> **INSTRUCTIONS FOR THE TASK**: Each entry must be output once more without any change.

· · ·

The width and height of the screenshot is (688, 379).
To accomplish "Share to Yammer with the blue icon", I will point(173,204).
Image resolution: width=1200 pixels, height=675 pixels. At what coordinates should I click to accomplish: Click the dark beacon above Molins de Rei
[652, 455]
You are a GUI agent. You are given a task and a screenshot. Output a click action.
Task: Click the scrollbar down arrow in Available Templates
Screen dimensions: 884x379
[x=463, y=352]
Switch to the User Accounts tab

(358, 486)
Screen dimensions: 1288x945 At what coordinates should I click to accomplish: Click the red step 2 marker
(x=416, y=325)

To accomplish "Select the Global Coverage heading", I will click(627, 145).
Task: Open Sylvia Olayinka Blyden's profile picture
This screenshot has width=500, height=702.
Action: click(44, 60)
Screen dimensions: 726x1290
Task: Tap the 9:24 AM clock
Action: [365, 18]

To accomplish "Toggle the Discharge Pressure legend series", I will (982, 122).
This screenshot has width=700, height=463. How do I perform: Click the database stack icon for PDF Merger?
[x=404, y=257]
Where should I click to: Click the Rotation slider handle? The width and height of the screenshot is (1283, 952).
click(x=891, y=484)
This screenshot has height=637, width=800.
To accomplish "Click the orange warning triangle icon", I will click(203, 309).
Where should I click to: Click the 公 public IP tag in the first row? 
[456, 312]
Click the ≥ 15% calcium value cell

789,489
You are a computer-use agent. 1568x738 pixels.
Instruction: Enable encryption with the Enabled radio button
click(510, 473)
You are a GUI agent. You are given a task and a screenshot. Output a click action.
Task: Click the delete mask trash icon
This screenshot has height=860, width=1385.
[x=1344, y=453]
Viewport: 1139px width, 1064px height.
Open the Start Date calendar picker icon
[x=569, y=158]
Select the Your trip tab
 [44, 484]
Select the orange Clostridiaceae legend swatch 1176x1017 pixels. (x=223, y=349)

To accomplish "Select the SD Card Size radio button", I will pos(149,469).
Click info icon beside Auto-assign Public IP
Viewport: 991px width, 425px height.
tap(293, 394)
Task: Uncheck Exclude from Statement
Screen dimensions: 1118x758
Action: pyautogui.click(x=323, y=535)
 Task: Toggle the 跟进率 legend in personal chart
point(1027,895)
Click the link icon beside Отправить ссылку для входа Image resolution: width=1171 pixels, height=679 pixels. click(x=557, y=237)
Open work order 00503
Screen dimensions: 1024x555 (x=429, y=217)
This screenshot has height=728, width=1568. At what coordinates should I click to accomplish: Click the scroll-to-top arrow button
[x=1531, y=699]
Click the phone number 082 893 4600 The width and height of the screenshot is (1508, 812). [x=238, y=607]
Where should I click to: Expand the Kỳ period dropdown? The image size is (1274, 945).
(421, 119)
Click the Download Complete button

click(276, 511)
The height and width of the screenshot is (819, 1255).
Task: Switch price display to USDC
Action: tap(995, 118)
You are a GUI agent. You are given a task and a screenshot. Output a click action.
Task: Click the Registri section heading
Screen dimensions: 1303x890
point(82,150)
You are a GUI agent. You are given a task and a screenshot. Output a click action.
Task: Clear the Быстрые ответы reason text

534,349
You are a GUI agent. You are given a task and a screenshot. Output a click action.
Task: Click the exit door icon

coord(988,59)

· · ·

> **TASK RESULT**:
The width and height of the screenshot is (688, 379).
To accomplish "Share to Yammer with the blue icon", I will point(173,204).
Image resolution: width=1200 pixels, height=675 pixels. At what coordinates should I click to accomplish: Click the dark beacon above Molins de Rei
[652, 455]
You are a GUI agent. You are given a task and a screenshot. Output a click action.
Task: Click the scrollbar down arrow in Available Templates
Screen dimensions: 884x379
[x=463, y=352]
Switch to the User Accounts tab

(358, 486)
Screen dimensions: 1288x945 At what coordinates should I click to accomplish: Click the red step 2 marker
(x=416, y=325)

To accomplish "Select the Global Coverage heading", I will click(627, 145).
Task: Open Sylvia Olayinka Blyden's profile picture
This screenshot has width=500, height=702.
Action: click(44, 60)
Screen dimensions: 726x1290
Task: Tap the 9:24 AM clock
Action: [365, 18]

To accomplish "Toggle the Discharge Pressure legend series", I will (982, 122).
This screenshot has width=700, height=463. How do I perform: Click the database stack icon for PDF Merger?
[x=404, y=257]
Where should I click to: Click the Rotation slider handle? The width and height of the screenshot is (1283, 952).
click(x=891, y=484)
This screenshot has height=637, width=800.
To accomplish "Click the orange warning triangle icon", I will click(203, 309).
Where should I click to: Click the 公 public IP tag in the first row? 
[456, 312]
Click the ≥ 15% calcium value cell

789,489
You are a computer-use agent. 1568x738 pixels.
Instruction: Enable encryption with the Enabled radio button
click(510, 473)
You are a GUI agent. You are given a task and a screenshot. Output a click action.
Task: Click the delete mask trash icon
This screenshot has height=860, width=1385.
[x=1344, y=453]
Viewport: 1139px width, 1064px height.
Open the Start Date calendar picker icon
[x=569, y=158]
Select the Your trip tab
 [44, 484]
Select the orange Clostridiaceae legend swatch 1176x1017 pixels. (x=223, y=349)

To accomplish "Select the SD Card Size radio button", I will pos(149,469).
Click info icon beside Auto-assign Public IP
Viewport: 991px width, 425px height.
tap(293, 394)
Task: Uncheck Exclude from Statement
Screen dimensions: 1118x758
Action: pyautogui.click(x=323, y=535)
 Task: Toggle the 跟进率 legend in personal chart
point(1027,895)
Click the link icon beside Отправить ссылку для входа Image resolution: width=1171 pixels, height=679 pixels. click(x=557, y=237)
Open work order 00503
Screen dimensions: 1024x555 (x=429, y=217)
This screenshot has height=728, width=1568. At what coordinates should I click to accomplish: Click the scroll-to-top arrow button
[x=1531, y=699]
Click the phone number 082 893 4600 The width and height of the screenshot is (1508, 812). [x=238, y=607]
Where should I click to: Expand the Kỳ period dropdown? The image size is (1274, 945).
(421, 119)
Click the Download Complete button

click(276, 511)
The height and width of the screenshot is (819, 1255).
Task: Switch price display to USDC
Action: tap(995, 118)
You are a GUI agent. You are given a task and a screenshot. Output a click action.
Task: Click the Registri section heading
Screen dimensions: 1303x890
point(82,150)
You are a GUI agent. You are given a task and a screenshot. Output a click action.
Task: Clear the Быстрые ответы reason text

534,349
You are a GUI agent. You are given a task and a screenshot. Output a click action.
Task: Click the exit door icon

coord(988,59)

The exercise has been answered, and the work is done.